More than just deleveraging
Varun Beverages has previously stated in several conference calls that it plans to bring its debt down to December 2023 levels, which means paying off around Rs 1,300 crore from the Rs 6,700 crore of debt currently on its balance sheet. But deleveraging would only require a small portion of the funds raised. In fact, the company generated around Rs 300 crore of free cash flows till Q2 CY23, meaning it is possible to reduce debt using just internal accruals.

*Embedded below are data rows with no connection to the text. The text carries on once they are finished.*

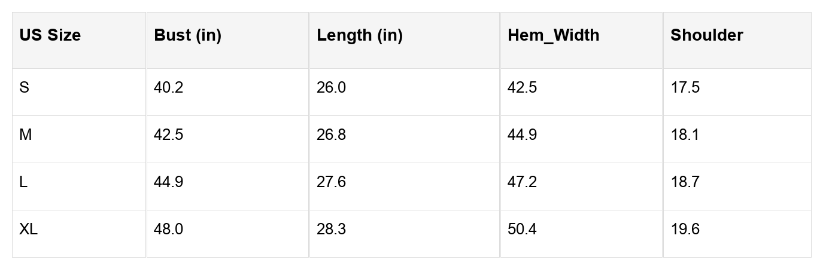Screen dimensions: 823x269
Task: Click the Length (in) column header
Action: pos(360,35)
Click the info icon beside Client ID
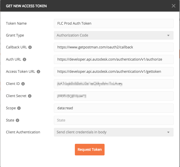 (x=23, y=84)
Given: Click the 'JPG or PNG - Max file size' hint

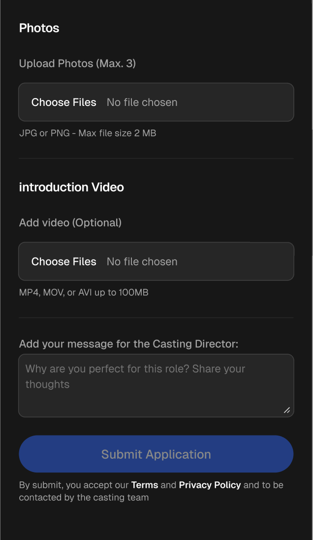Looking at the screenshot, I should (x=88, y=133).
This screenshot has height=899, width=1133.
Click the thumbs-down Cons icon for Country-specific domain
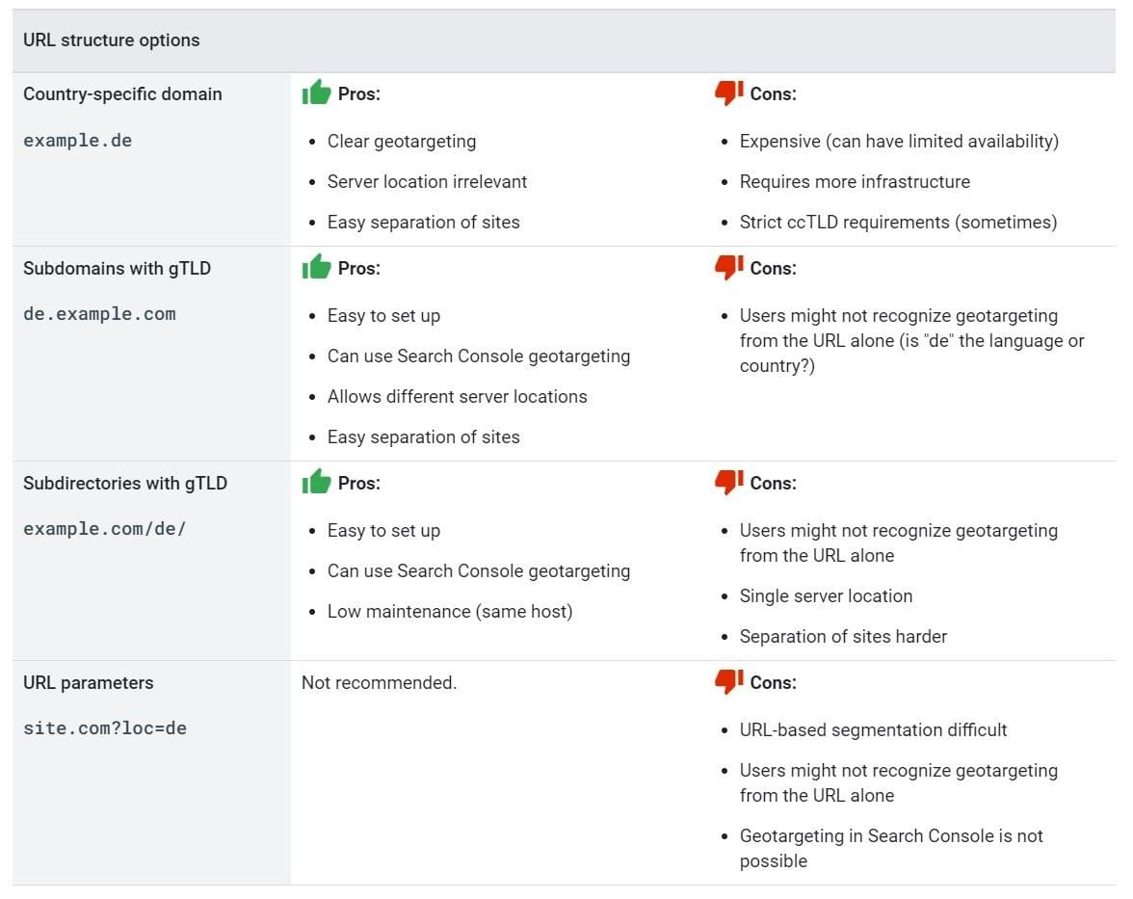[x=728, y=93]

So, if debt reduction isn't the primary reason for the QIP, where is the bulk of the Rs 7,500 crore headed? While some might argue it's for expanding existing operations, it's important to note that Varun Beverages already accounts for over 90 per cent of PepsiCo's sales in India, leaving limited room for domestic growth. Given these factors, it's likely that the company is planning significant international expansion — a direction the management has hinted at in recent communications.
Aiming for Africa
The company has outlined plans to spend around Rs 2,300 crore on capex by CY2025. If India isn't the main investment destination, the next logical frontier is Africa. Historically, Africa has been a high-consumption market, with per capita consumption of carbonated drinks being five to six times that of India. Currently, Varun Beverages operates in just nine out of the 54 African countries, meaning there's a vast untapped market for the company to explore.
Additionally, most beverage distributors and bottlers in Africa are unorganised, giving Varun Beverages a competitive advantage. In the Q2 CY2023 earnings call, Chairman Ravi Jaipuria highlighted South Africa as a promising market, noting that "South Africa looks like another big market after India."

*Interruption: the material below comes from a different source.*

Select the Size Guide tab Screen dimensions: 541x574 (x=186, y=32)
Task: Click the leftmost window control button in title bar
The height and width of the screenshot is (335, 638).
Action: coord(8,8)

This sentiment was reinforced in March 2024, when the company acquired a 100 per cent stake in BevCo, which holds franchise rights from PepsiCo in South Africa, Lesotho, Eswatini and distribution rights for Namibia and Botswana. After this acquisition, PepsiCo's products contribution to BevCo's revenue jumped from 15 to 19 per cent, underscoring that Varun Beverages is indeed brewing a new growth strategy focused on Africa.
Before you invest
While our analysis is based on management commentary and recent moves, Varun Beverages has yet to provide a concrete strategic roadmap for its Africa-based expansion. It's also crucial to acknowledge that much of Varun Beverages' success — both past and future — hinges on its strong partnership with PepsiCo. Any fallout between the two could have significant negative repercussions. However, PepsiCo appears committed to this relationship, having recently expanded it by granting Varun Beverages the exclusive franchise rights to manufacture, distribute and sell "Simba Munchiez" in Zimbabwe by October 2025 and in Zambia by April 2026. This further solidifies the strong business ties between the two companies.
Varun Beverages' upcoming fundraise clearly signals that the company is gearing up for a major expansion drive, likely centred around Africa. But before investing, it's essential to conduct a thorough analysis of the company's financials and ensure that its growth strategy aligns with your investment goals.
Disclaimer: This is not a stock recommendation. Please do your own due diligence before investing.